── Exercise input ──

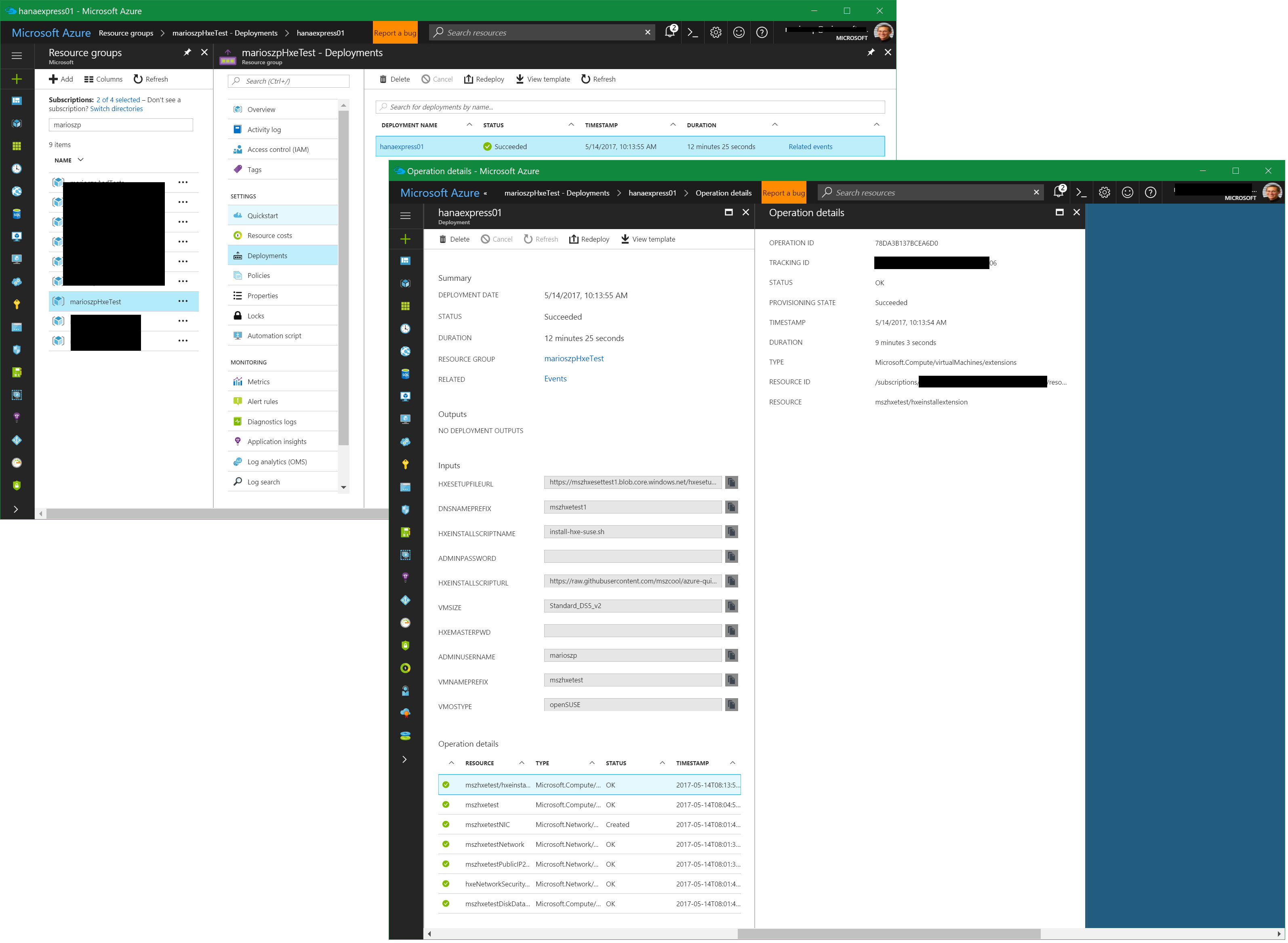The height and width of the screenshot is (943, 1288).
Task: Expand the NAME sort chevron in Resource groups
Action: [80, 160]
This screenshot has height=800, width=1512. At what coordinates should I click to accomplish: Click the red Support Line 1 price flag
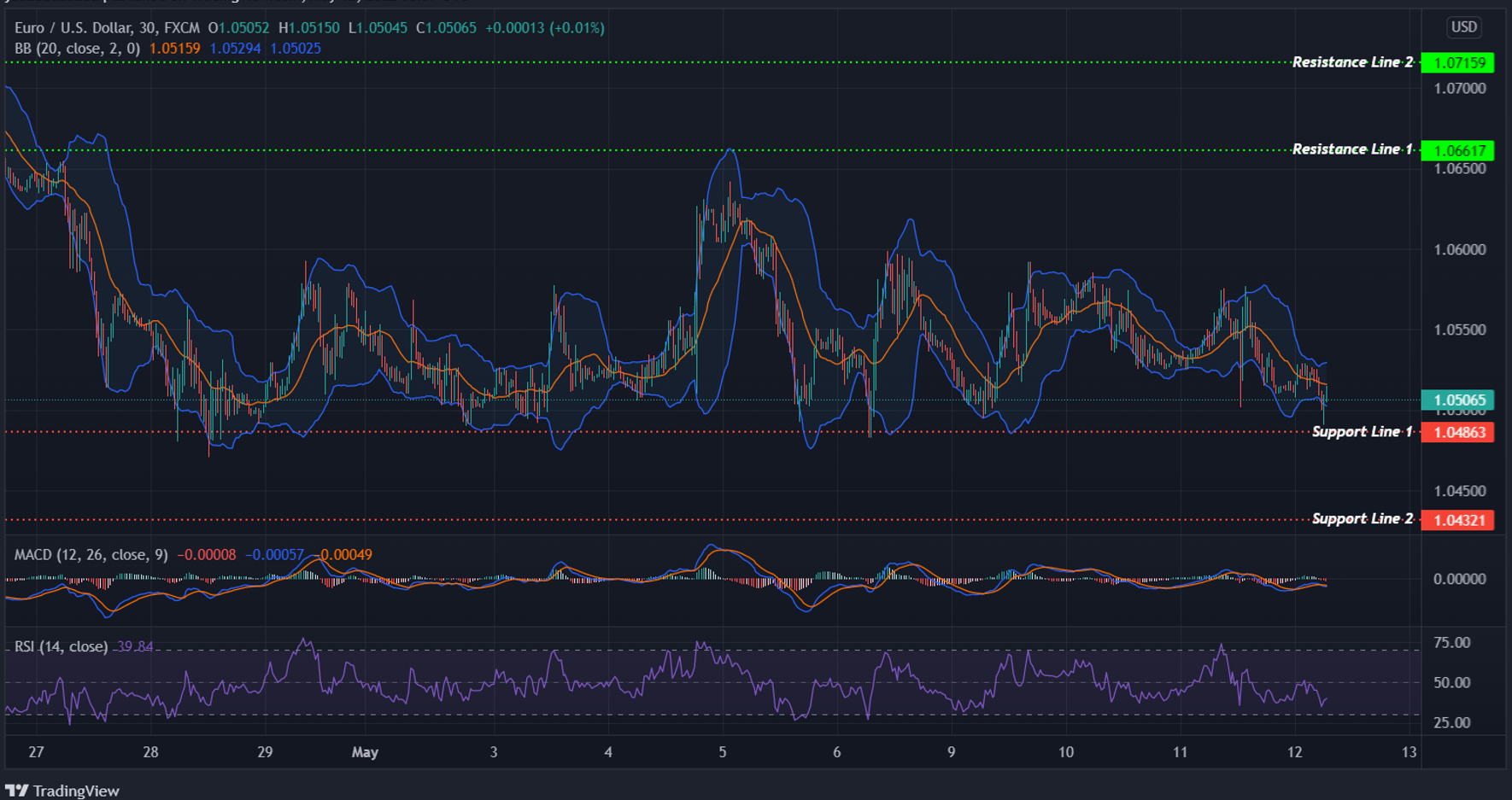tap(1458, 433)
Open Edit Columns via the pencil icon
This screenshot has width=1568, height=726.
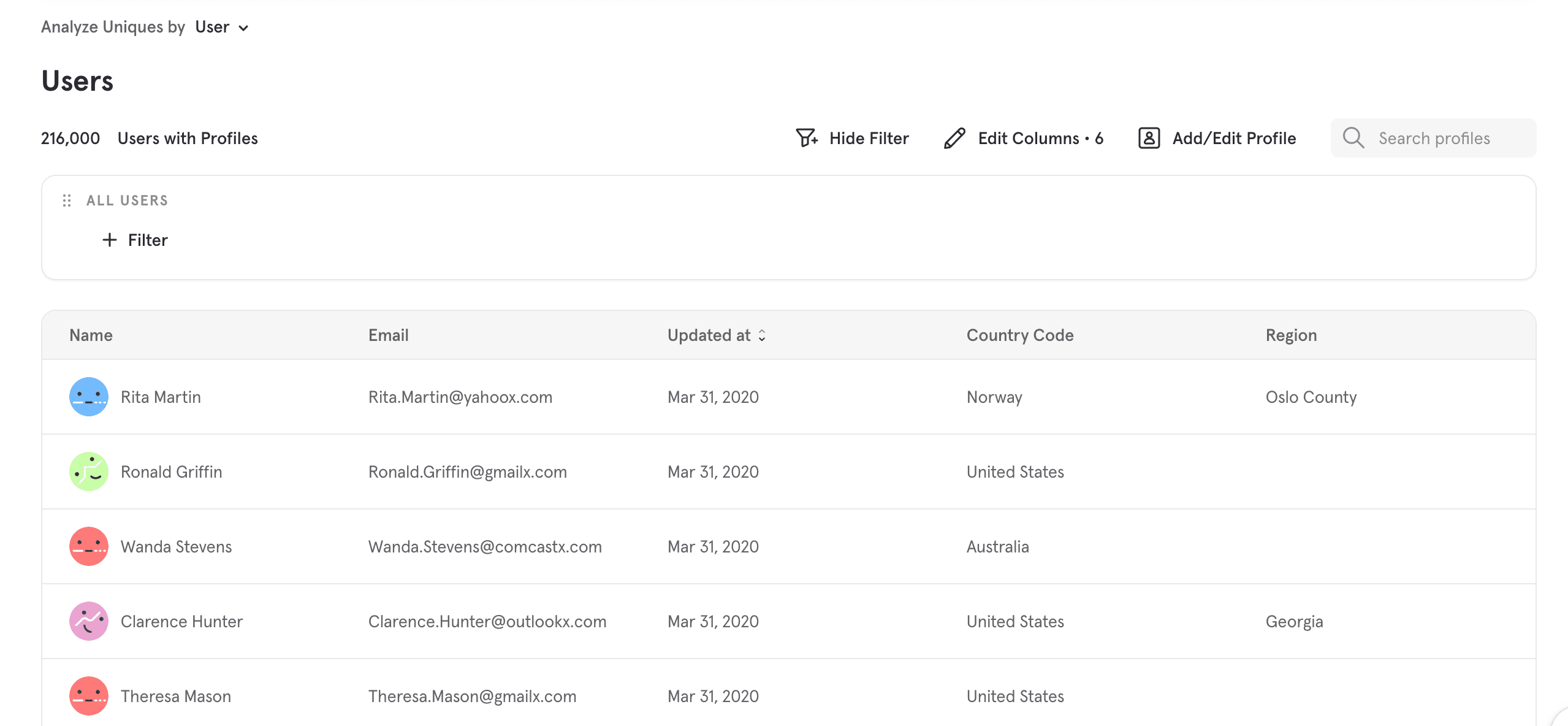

───

* _Problem details_
Leave every picture out, and reproduce exactly the lines from the line bearing "Open Edit Columns via the pencil icon" through the closing line of the material above.

* _Result_
Open Edit Columns via the pencil icon
This screenshot has width=1568, height=726.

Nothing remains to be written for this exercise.